SUPPLIED DATA:
**********
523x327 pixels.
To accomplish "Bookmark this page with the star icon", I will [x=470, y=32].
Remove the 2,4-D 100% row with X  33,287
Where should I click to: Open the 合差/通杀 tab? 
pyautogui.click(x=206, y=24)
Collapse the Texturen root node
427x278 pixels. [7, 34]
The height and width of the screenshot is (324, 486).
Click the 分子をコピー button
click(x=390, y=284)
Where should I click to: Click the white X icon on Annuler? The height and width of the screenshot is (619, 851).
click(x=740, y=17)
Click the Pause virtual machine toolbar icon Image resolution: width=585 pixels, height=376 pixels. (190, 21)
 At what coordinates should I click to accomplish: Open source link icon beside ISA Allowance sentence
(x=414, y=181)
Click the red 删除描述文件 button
**********
EXERCISE INSTRUCTIONS: Looking at the data above, state how many of its lines contain the word "with", and give nothing but that number.

PROBLEM SOLUTION: 2